In some cases the system will look inside the @time expression and compile some of the called code before execution of the top-level expression begins. When that happens, some compilation time will not be counted. To include this time you can run @time @eval ....
… is the relevant section. So using just time in the second call doesn’t include some of the compile time.
julia> @time using Bessels
0.022755 seconds (22.24 k allocations: 2.378 MiB)
# main difference
julia> @time besselj(1.2, 8.2)
0.000004 seconds
0.21735942469289246
It’s pretty much the perfect example. There’s a bunch of code that was perfectly inferred and has no invalidation. All of the methods are concrete so there’s no reason at all to need to recompile anything.
Yep. You might wonder if that might be possible only with fairly small examples that are “pure” functions. But we even got the same 1000x-scale speedup for ImageFiltering.imfilter, which is a pretty complicated function (basically the entire 1500-line source file src/imfilter.jl, though not all dispatch chains touch every method in that file).
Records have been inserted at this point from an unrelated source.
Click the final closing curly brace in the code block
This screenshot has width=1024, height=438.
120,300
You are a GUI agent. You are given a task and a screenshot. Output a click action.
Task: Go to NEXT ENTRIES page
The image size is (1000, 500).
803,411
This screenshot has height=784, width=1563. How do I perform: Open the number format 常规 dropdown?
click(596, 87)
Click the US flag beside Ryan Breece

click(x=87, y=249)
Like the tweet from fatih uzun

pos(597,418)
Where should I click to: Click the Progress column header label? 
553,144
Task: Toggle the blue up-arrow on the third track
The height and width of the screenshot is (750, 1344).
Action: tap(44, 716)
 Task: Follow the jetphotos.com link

Use SnoopPrecompile for precompilation by timholy · Pull Request #255 · JuliaImages/ImageFiltering.jl · GitHub. And there might be actual computation setting the floor of the benefit; imfilter does actually take execution time…
Of course, I’ve stamped out invalidations in much of “my” code base a long time ago, which is why you get such dramatic improvements when you can flip the switch on native compilation.